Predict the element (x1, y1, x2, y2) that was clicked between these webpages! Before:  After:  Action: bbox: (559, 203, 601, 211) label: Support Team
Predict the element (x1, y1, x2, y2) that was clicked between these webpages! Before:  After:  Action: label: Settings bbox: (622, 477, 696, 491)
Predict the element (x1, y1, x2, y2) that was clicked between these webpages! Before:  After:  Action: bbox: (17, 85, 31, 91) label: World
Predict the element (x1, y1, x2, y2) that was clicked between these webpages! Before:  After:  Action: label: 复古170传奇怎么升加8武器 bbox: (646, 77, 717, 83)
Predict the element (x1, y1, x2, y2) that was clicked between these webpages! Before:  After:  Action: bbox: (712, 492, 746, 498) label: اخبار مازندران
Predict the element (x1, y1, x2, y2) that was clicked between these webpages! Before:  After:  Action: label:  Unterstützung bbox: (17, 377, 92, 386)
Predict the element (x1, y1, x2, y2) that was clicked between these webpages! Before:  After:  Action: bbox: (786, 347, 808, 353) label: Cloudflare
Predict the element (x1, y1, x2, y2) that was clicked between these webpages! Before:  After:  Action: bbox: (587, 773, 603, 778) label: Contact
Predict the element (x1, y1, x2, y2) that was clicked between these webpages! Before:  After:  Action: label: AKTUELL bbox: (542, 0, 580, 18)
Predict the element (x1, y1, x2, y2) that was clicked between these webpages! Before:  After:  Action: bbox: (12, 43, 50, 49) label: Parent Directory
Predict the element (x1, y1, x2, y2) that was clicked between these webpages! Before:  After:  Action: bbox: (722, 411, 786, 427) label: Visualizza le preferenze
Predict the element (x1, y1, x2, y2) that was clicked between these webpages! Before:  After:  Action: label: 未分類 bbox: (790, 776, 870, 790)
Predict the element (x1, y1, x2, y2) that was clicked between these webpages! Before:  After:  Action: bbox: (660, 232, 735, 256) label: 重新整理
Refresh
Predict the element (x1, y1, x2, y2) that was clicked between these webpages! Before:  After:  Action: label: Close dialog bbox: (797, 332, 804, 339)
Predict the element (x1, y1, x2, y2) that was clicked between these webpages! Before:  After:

**What is required:** Repeat every one of the lines above word for word.

**Answer to this exercise:**
Predict the element (x1, y1, x2, y2) that was clicked between these webpages! Before:  After:  Action: bbox: (559, 203, 601, 211) label: Support Team
Predict the element (x1, y1, x2, y2) that was clicked between these webpages! Before:  After:  Action: label: Settings bbox: (622, 477, 696, 491)
Predict the element (x1, y1, x2, y2) that was clicked between these webpages! Before:  After:  Action: bbox: (17, 85, 31, 91) label: World
Predict the element (x1, y1, x2, y2) that was clicked between these webpages! Before:  After:  Action: label: 复古170传奇怎么升加8武器 bbox: (646, 77, 717, 83)
Predict the element (x1, y1, x2, y2) that was clicked between these webpages! Before:  After:  Action: bbox: (712, 492, 746, 498) label: اخبار مازندران
Predict the element (x1, y1, x2, y2) that was clicked between these webpages! Before:  After:  Action: label:  Unterstützung bbox: (17, 377, 92, 386)
Predict the element (x1, y1, x2, y2) that was clicked between these webpages! Before:  After:  Action: bbox: (786, 347, 808, 353) label: Cloudflare
Predict the element (x1, y1, x2, y2) that was clicked between these webpages! Before:  After:  Action: bbox: (587, 773, 603, 778) label: Contact
Predict the element (x1, y1, x2, y2) that was clicked between these webpages! Before:  After:  Action: label: AKTUELL bbox: (542, 0, 580, 18)
Predict the element (x1, y1, x2, y2) that was clicked between these webpages! Before:  After:  Action: bbox: (12, 43, 50, 49) label: Parent Directory
Predict the element (x1, y1, x2, y2) that was clicked between these webpages! Before:  After:  Action: bbox: (722, 411, 786, 427) label: Visualizza le preferenze
Predict the element (x1, y1, x2, y2) that was clicked between these webpages! Before:  After:  Action: label: 未分類 bbox: (790, 776, 870, 790)
Predict the element (x1, y1, x2, y2) that was clicked between these webpages! Before:  After:  Action: bbox: (660, 232, 735, 256) label: 重新整理
Refresh
Predict the element (x1, y1, x2, y2) that was clicked between these webpages! Before:  After:  Action: label: Close dialog bbox: (797, 332, 804, 339)
Predict the element (x1, y1, x2, y2) that was clicked between these webpages! Before:  After:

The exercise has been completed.